= Murder of Rebecca Landrith =

2021 murder in Pennsylvania, United States

Rebecca Landrith was murdered in 2021. Her body was dumped near an Interstate 80 ramp in Pennsylvania. Police arrested Tracy Ray Rollins, a 29-year old truck driver from Texas. Surveillance videos show 47-year old former model with Rollins at truck stops and a fast food restaurant in three Midwestern states.

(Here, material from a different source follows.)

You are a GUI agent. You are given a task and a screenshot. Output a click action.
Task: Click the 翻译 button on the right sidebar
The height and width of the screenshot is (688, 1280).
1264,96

Rollins was charged in Pennsylvania with homicide and abuse of a corpse. The district attorney did not seek the death penalty. In 2022, Rollins was sentenced to 40-80 years in state prison.

==Victim==

Landrith was born in Alexandria, Virginia. According to her biography she was a professional model in NYC. She played violin, was a contestant on "America's It Girl" and a finalist in the 2014 Miss Manhattan Pageant. She was shot 18 times, most likely in the cab of Rollins's truck. Her body was dumped along the interstate exit. Officials say they believe she was probably killed at another location before her body was dumped. The body was reported by a PennDOT worker early Sunday morning. State police said she had recently been travelling through the Midwestern United States.

==Accused==

Police arrested Tracy Ray Rollins, a 29-year-old truck driver, in Connecticut a few days after Landrith's body was found. Police said they found his name on a note discovered on the victim's body. They were seen together on surveillance video at a truck stop in Wisconsin, at a Popeye's in Indiana, and again at a truck stop in Ohio. Cell phone data placed Rollins at the I-80. Police recovered spent shells and physical evidence from the sleeper portion of Rollins' truck. He was arrested at a truck stop in Southington, Connecticut. Rollins told police he does not know Landrith.

==Trial==
Rollins was charged in Pennsylvania with homicide and abuse of a corpse. The district attorney did not seek the death penalty. In 2022, Rollins was sentenced to 40-80 years in state prison.